■ Work to complete ■
[a] In the passage on the MMS current-sheet encounter, what was the average separation of the four spacecraft?
[b] Copy out the lines of the listing from the line that contains "Task: Close the Word Options dialog" through the end of the listing, both ends included.

■ Text shown ■
[BEGIN]

A. Event identification
On 6 July 2017, MMS encountered a reconnecting current sheet in the geomagnetic tail. Orbit plots and the spacecraft (s/c) tetrahedron configuration are shown in Figs. 1 and 2, respectively. As shown in Fig. 1, the MMS constellation, denoted by the cyan diamond, was northward of the neutral sheet at a geocentric distance of about 22 RE. Although not shown, MMS was located in the pre-midnight region at about 2300 MLT (magnetic local time). Figure 2 shows the spatial configuration of the four s/c, which had an average separation of ∼17 km, one of the smallest used to date in the tail region. While this small separation perhaps prevented the s/c from sampling both sides of the X line, it did allow for simultaneous four-point measurements of inflow velocities and reconnection electric fields in the EDR.
A 12-s summary plot of MMS2 data on 6 July 2017 is shown in Fig. 3 where the EDR event of interest is bracketed by the two maroon-colored vertical lines. As shown in Figs. 3(a) and 3(b), the L component of B was positive throughout the interval, indicating that the spacecraft was north of the neutral sheet. Two near magnetic nulls occurred just before the EDR was encountered. Also notable is that the ion velocity was positive (earthward) throughout the interval, indicating that the EDR was part of a secondary reconnection site located in the earthward exhaust of a primary reconnection site tailward of the MMS constellation. The most prominent feature shown in Figs. 3(g) and 3(h) is the peak of electron velocity in the −M direction and the associated current in the M direction. This feature is the reconnection out-of-plane current, which, along with significant JMEM [Fig. 3(l)] and electron crescent distributions (shown later), strongly indicates the encounter with an EDR. Between the EDR and the vertical blue line labeled “lobe,” MMS2 passed through a turbulent region, which we identify as the plasma-sheet boundary layer (PSBL), until it emerged into the lobe. Although there is energy dissipation (J E) and strong wave activity in the PSBL, there are no indications of EDRs. The magnetic field strength and plasma density in the lobe are used in Sec. III B to determine the electric field in the large-scale inflow region of reconnection.

[END]

■ Given entries ■
[BEGIN]

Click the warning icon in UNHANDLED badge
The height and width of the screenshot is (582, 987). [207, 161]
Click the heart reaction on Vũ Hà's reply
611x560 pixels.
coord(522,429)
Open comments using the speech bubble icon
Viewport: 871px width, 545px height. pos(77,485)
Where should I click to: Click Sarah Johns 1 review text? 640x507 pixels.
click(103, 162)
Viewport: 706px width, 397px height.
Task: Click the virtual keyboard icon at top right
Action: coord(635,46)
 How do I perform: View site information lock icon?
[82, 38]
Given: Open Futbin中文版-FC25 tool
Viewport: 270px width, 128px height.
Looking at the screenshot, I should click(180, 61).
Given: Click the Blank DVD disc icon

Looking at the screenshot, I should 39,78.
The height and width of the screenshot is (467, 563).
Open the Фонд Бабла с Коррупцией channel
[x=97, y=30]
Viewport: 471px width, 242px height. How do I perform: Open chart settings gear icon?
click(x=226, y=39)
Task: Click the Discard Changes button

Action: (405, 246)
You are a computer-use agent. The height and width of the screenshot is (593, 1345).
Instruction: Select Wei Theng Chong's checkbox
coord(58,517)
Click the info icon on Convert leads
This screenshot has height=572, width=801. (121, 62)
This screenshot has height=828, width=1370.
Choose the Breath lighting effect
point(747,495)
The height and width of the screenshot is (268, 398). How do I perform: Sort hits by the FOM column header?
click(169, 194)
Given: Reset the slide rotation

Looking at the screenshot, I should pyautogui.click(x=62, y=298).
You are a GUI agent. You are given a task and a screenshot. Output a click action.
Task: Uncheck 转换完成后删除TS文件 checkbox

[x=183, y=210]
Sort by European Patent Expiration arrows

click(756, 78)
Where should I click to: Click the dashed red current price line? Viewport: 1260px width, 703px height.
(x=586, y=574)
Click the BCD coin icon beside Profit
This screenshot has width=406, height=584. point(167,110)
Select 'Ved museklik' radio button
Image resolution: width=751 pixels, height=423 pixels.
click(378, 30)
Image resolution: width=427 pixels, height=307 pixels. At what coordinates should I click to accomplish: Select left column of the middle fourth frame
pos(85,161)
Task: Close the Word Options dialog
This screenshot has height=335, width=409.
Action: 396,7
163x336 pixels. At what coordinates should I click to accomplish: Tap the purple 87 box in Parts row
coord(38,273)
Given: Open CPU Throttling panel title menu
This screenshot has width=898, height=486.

[END]

■ Answer list ■
[a] About 17 km.

[b]
Task: Close the Word Options dialog
This screenshot has height=335, width=409.
Action: 396,7
163x336 pixels. At what coordinates should I click to accomplish: Tap the purple 87 box in Parts row
coord(38,273)
Given: Open CPU Throttling panel title menu
This screenshot has width=898, height=486.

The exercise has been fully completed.